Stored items
---

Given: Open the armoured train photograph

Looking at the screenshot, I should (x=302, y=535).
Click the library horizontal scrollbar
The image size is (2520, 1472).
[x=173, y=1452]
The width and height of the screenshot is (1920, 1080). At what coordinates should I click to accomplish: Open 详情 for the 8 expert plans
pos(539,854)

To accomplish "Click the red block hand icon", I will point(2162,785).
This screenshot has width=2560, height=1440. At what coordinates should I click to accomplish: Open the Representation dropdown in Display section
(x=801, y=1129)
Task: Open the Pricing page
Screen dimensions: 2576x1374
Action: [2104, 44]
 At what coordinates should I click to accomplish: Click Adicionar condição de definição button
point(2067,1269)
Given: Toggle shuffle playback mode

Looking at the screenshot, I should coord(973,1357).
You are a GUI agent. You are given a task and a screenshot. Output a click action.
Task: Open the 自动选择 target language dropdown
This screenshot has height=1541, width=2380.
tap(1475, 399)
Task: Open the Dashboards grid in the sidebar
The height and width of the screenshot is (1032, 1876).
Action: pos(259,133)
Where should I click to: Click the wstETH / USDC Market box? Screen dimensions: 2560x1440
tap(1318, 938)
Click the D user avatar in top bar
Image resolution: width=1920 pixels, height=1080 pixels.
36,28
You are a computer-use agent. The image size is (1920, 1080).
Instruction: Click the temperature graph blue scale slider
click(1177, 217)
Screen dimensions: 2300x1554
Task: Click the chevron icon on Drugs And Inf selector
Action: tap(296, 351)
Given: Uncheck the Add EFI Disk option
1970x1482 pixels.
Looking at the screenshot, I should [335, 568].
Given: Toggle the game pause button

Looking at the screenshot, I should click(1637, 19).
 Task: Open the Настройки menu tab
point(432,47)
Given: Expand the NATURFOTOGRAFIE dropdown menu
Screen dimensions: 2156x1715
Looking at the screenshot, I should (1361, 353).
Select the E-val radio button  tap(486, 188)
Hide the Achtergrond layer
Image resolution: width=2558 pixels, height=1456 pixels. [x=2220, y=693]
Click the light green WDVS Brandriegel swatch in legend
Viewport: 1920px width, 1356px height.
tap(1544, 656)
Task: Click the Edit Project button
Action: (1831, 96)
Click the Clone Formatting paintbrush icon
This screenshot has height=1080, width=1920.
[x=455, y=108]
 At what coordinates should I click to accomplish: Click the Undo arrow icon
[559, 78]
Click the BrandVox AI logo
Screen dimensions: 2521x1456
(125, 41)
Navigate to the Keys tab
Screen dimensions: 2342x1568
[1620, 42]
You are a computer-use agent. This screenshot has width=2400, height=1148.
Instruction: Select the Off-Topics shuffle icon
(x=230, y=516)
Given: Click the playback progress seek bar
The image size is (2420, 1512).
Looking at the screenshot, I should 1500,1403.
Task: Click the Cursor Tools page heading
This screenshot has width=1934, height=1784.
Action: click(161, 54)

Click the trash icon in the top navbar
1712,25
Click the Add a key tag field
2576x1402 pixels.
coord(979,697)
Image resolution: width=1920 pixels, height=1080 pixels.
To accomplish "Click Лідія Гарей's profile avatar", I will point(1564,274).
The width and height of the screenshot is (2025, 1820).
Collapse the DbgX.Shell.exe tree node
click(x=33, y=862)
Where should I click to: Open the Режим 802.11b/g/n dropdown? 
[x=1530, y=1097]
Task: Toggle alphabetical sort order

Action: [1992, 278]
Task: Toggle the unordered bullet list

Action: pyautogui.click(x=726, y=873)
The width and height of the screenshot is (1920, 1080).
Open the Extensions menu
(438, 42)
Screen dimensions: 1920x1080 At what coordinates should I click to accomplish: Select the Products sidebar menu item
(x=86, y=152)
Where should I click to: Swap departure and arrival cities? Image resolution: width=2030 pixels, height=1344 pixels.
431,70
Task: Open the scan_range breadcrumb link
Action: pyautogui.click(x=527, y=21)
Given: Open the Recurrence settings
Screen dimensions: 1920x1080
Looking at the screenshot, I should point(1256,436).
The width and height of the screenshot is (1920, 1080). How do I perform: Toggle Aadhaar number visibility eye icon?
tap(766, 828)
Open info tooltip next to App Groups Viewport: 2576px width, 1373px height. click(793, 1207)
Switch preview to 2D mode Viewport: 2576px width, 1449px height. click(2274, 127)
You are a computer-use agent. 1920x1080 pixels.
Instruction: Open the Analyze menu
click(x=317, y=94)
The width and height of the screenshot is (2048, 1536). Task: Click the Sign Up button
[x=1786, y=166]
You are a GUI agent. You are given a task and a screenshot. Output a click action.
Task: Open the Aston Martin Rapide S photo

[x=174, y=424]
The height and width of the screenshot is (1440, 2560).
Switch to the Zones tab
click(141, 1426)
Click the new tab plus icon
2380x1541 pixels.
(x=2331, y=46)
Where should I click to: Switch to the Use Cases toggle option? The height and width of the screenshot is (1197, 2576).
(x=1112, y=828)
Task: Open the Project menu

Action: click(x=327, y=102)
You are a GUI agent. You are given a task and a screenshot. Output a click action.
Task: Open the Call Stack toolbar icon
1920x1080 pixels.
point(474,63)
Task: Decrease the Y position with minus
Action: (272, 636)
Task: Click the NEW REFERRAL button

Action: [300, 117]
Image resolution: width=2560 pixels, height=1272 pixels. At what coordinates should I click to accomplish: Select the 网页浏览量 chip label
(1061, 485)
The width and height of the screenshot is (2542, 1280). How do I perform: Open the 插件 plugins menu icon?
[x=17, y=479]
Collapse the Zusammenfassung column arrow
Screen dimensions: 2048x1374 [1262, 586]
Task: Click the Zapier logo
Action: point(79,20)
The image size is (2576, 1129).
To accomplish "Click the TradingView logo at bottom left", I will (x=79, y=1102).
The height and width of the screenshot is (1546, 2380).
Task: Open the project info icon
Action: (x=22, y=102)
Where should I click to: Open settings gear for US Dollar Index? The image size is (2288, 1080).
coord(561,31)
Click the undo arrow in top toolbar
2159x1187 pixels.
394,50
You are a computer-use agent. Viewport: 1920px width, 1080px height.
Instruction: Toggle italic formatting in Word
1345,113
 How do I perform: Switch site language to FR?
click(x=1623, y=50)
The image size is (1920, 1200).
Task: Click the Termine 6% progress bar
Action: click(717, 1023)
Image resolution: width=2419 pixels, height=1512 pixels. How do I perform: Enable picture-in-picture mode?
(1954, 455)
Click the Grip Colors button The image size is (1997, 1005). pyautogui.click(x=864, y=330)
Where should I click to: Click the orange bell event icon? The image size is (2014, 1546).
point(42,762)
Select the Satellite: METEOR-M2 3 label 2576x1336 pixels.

---

Work out how many lines of the data include the word "page", and write that number alone.

Exercise answer
2